# QUOTED TEXT
· · ·

Monday, October 19, 2020

Still Hunting

Well, Mike is still in camp.  Turns out, big horn sheep are as elusive - if not more - than elk!  Weather played a part as well as a few other things.  It's all good.  He loves it there.  And so did I!  I relaxed.  I remembered what it feels like to relax!  Read an entire book in a day!  The Bear was a great read and I liked it a bit more than its counterpart, The Road  Both are stories about the end of the world - I know, right?  Still, both were great reads.  I always like Cormac's writing; even though it is dark and frightening!  I read The Road when Mike was in camp a couple of weeks ago, lying in bed, gobbling up the words, imagining the destruction and terror until after midnight one night!!  Crazy.  Very unlike me!! 

And I relaxed more.  Days with long naps.  A ride to look for sheep.  Nights of constant patter on the tent, rain and more rain.  When silence came, you knew the rain had turned to snow.  And I wrote.  I wrote pages and pages.  Mainly about camp.  If I ever scribe a book, it will be titled "The Best Chapter in Life" and it will be about wilderness/hunting camp.  Below, you will find Part I. If you have time to read it, I warmly welcome and invite your thoughts in review.  

Stories.  There is time for stories in hunting camp.  And when they are told, everyone listens!  It's remarkable.  Nothing is pulling anyone's attention away.  Stories and good listeners. Wow. 

Here are some photos.  I never take enough pictures. 

The ride into camp (and Gus's ear, bottom left!)


Mike's Taj mahal Tent!  It's huge!! 


And a great location for an afternoon nap! 


The Shark's Tooth!  Cool, right?!



Heading back into camp, crossing the Elk Fork River. 


Good grief, Seth, SMILE!!  Alden, Seth, Mike and Kathy

Part One

Nothing, yet everything is remarkable about this morning. 

I sit basking in the morning sun in a camp deep within the Washakie Wilderness.  I am the sole human being in camp.  The other living warm blooded animals include four watchful dogs, sixteen head of stock - horses and mules - two loud chattering and somewhat obnoxious squirrels, and an occasional bird song.  A flicker yak-yak-yaking in the distance off my left shoulder.  A stellar jay squawks a commanding cry in the valley below. 

Cabin Creek sings its mountain stream song, the omnipresent white noise of camp.  Ned, the wrangle horse, wanders around weaving through the canvas tent landscape, eating the late fall grasses, the bell strapped around his neck sounds his location each time he moves. 

The early morning fires, set to make coffee and warm tents, are mostly out.  A breeze, gently wafting about, in no particular direction, carries hints of smoke from the stoves, still warm to the touch. 

On the portable radio, the NOAA weather channel forecaster chatters on about a wet cold front bringing rain turning to snow for this evening.  This long-lasting dry fall with 20 degree mornings and 75 degree days have parched the landscape.  The trails are dusty, dried, and trodden.  The dust is micro-fine, light in the air, surrounding the horses and their riders in a haze of floating dust.  Some moisture would be a good thing for this water-starved landscape.

· · ·

Records of target positions:
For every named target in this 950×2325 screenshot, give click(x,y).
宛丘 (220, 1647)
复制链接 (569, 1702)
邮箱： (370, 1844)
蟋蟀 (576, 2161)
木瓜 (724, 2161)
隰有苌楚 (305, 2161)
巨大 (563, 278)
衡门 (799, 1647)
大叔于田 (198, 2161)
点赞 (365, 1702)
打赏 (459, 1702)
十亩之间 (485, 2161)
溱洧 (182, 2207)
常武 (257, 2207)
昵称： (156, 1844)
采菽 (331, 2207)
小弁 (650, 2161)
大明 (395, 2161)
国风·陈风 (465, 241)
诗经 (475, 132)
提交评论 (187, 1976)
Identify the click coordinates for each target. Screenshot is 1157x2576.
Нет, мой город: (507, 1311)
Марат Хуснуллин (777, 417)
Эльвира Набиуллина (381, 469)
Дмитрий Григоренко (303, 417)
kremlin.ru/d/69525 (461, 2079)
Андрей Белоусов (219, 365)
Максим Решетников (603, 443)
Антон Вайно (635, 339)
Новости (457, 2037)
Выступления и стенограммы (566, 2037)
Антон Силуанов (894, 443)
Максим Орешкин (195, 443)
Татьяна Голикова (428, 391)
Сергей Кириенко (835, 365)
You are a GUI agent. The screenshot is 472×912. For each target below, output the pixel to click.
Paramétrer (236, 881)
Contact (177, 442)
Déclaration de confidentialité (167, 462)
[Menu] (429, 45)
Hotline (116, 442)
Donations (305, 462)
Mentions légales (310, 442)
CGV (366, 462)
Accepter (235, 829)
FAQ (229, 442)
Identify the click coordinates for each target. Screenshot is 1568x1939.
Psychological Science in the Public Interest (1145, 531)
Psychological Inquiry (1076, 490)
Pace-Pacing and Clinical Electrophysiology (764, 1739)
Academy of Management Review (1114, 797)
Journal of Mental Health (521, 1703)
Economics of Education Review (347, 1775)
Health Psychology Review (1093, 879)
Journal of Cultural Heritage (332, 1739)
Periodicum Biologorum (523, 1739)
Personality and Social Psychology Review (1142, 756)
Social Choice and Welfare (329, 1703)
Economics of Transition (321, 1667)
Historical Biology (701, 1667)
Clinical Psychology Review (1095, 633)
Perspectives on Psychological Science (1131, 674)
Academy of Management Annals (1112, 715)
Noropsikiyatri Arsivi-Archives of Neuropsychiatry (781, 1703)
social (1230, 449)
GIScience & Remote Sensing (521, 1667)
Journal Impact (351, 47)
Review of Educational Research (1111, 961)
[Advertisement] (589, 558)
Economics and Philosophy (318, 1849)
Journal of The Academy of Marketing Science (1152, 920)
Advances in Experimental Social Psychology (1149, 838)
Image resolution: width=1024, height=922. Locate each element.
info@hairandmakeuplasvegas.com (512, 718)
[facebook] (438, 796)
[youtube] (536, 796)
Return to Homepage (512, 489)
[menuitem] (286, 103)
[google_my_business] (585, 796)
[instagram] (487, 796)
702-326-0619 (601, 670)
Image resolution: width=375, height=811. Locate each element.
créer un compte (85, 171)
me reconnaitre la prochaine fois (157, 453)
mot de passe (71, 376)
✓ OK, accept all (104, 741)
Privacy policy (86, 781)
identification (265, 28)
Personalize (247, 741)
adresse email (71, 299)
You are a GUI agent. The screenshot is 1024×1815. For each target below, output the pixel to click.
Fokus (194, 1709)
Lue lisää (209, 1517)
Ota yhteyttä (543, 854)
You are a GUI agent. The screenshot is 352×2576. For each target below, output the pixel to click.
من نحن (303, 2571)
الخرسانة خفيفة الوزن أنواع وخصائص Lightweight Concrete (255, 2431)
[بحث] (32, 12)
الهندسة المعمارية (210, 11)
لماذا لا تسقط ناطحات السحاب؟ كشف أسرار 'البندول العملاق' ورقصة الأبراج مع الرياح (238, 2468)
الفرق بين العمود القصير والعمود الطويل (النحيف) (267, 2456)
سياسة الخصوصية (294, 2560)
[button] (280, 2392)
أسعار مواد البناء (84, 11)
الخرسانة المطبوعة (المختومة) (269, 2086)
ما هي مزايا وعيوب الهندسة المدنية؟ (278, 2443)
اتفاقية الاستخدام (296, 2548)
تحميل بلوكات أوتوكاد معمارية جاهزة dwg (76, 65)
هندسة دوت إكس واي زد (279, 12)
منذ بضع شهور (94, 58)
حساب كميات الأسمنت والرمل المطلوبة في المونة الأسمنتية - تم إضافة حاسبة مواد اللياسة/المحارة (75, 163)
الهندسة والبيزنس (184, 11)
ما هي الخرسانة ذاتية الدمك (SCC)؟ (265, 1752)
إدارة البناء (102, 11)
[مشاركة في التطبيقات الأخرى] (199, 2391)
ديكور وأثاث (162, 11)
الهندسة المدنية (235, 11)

· · ·

# WORK TO COMPLETE
In the hunting camp blog post, list the names given in the photo caption that begins "Good grief, Seth, SMILE!!" Use nothing but the hunting camp blog post for your answers.

# WORKED ANSWER
Alden, Seth, Mike, Kathy